添加的函数文档详细说明了 main 函数的行为、环境变量依赖、输出和退出码，提升了代码的可维护性。

[coderabbitai]

⚠️ Potential issue | 🟠 Major

模块化模式正确，但 process.exit() 限制了可复用性

条件执行守卫和模块导出的实现符合 Node.js 最佳实践，使脚本既可以直接运行也可以作为模块导入。

但存在一个重要问题：main() 函数内部多次调用 process.exit()（第 108、122、129 行），当其他模块导入并调用 main() 时，会直接终止整个 Node.js 进程。这限制了该函数作为模块的实际可用性。

建议考虑以下改进方案之一：

• 返回结果对象而不是调用 process.exit()
• 抛出错误而不是 process.exit(1)
• 在文档中明确说明此限制

🔎 可选的重构方案示例

如果希望真正实现模块化复用，可以重构为：

 function main() {
     try {
         // ... 验证逻辑 ...
         
         if (isValid) {
             console.log('✅ 版本验证通过');
             // ... 设置输出 ...
             console.log('========================================');
-            process.exit(0);
+            return { success: true, isValid: true, expectedVersionPrefix, actualVersion };
         } else {
             console.log('❌ 版本验证失败');
             // ... 设置输出和错误消息 ...
             console.error(messageCn);
             console.log('========================================');
-            process.exit(1);
+            return { success: false, isValid: false, expectedVersionPrefix, actualVersion, error: messageCn };
         }
     } catch (error) {
         console.error('❌ 错误:', error.message);
         setGitHubOutput('is_valid', 'false');
         // ...
-        process.exit(1);
+        return { success: false, isValid: false, error: error.message };
     }
 }
 
 if (require.main === module) {
-    main();
+    const result = main();
+    process.exit(result.success ? 0 : 1);
 }

这样既保持了作为独立脚本运行时的退出码行为，又允许作为模块导入时获取结构化的返回结果。
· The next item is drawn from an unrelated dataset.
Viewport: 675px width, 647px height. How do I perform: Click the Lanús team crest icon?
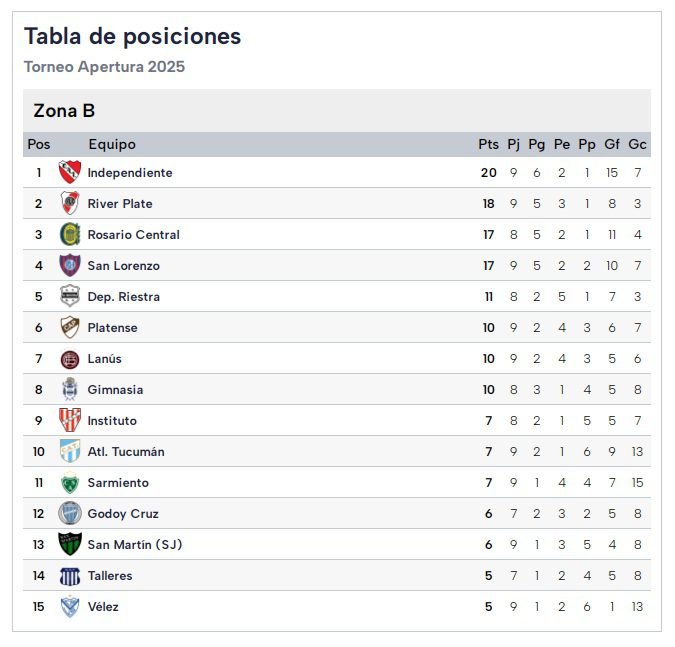coord(69,358)
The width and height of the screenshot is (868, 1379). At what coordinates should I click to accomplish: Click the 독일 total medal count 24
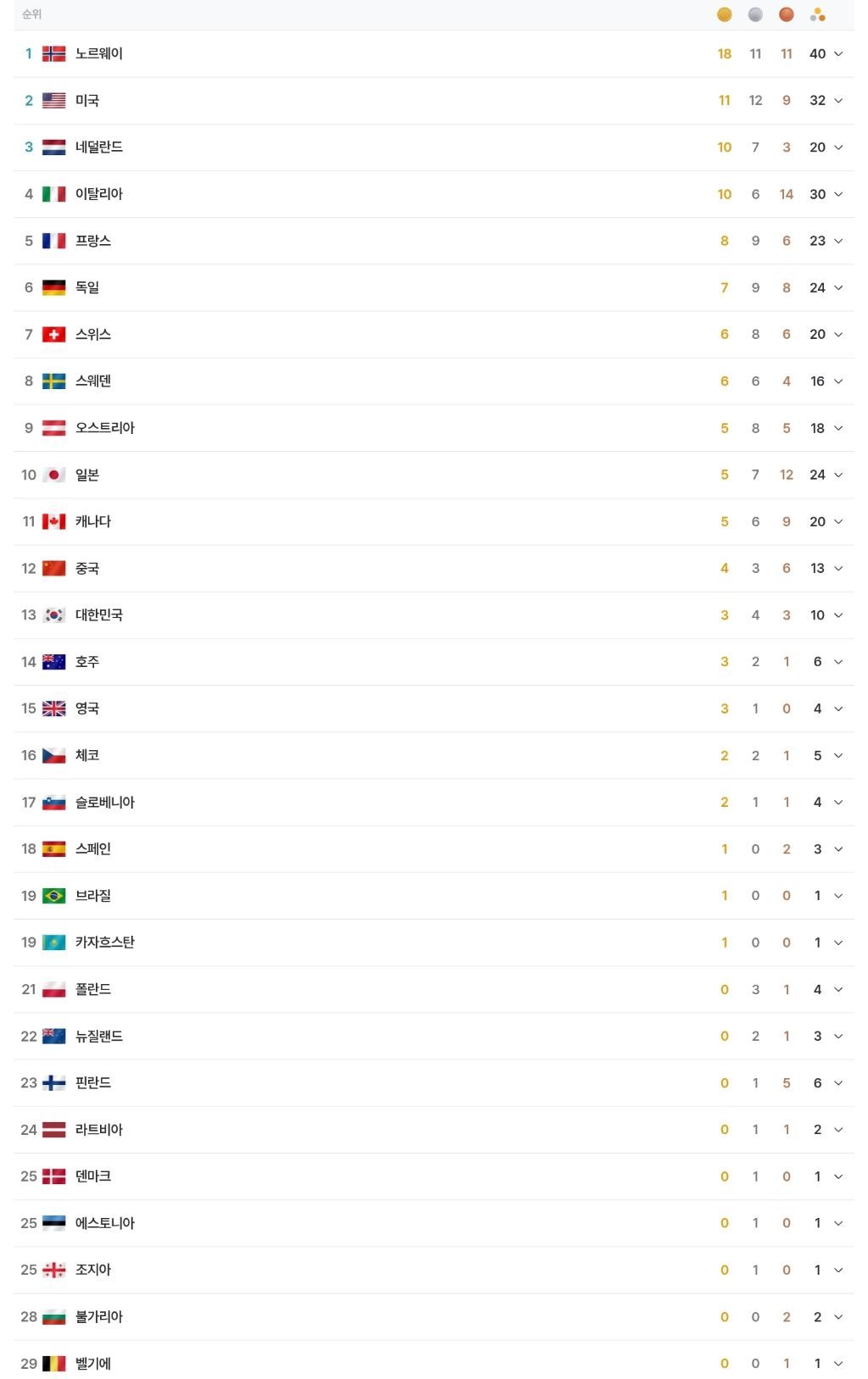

Committable suggestion skipped: line range outside the PR's diff.

🤖 Prompt for AI Agents

In scripts/validate-release-version.cjs around lines 133 to 137, the module
guard and export are fine but main() currently calls process.exit() at lines
108, 122 and 129 which terminates the whole Node process when imported; refactor
main() to stop calling process.exit() internally and instead return a structured
result object (or throw errors) indicating success/failure and exit code; update
the CLI branch (the require.main === module block) to call main() and call
process.exit(result.code) or handle thrown errors there so running as a script
preserves exit semantics while importing the module remains reusable.

[github-actions]

✅ Package 版本检查通过

• 期望版本: 0.4.3
• 实际版本: 0.4.3

版本配置正确，可以合并。

---

✅ Package Version Check Passed

• Expected Version: 0.4.3
• Actual Version: 0.4.3

Version is correctly configured for this release.